*** Opening Supplied material ***

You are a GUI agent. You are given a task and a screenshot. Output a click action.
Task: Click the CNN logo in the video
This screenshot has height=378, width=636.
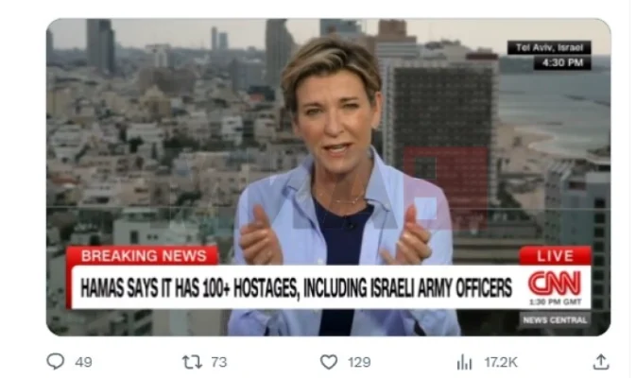click(555, 284)
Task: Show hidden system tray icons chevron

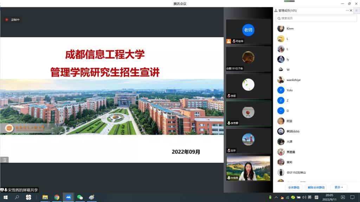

*** Closing Supplied material ***

What is being asked: Reproduce the data verbatim. Do not carry any picture into the copy.

Written response:
You are a GUI agent. You are given a task and a screenshot. Output a click action.
Task: Click the CNN logo in the video
This screenshot has height=378, width=636.
click(555, 284)
Task: Show hidden system tray icons chevron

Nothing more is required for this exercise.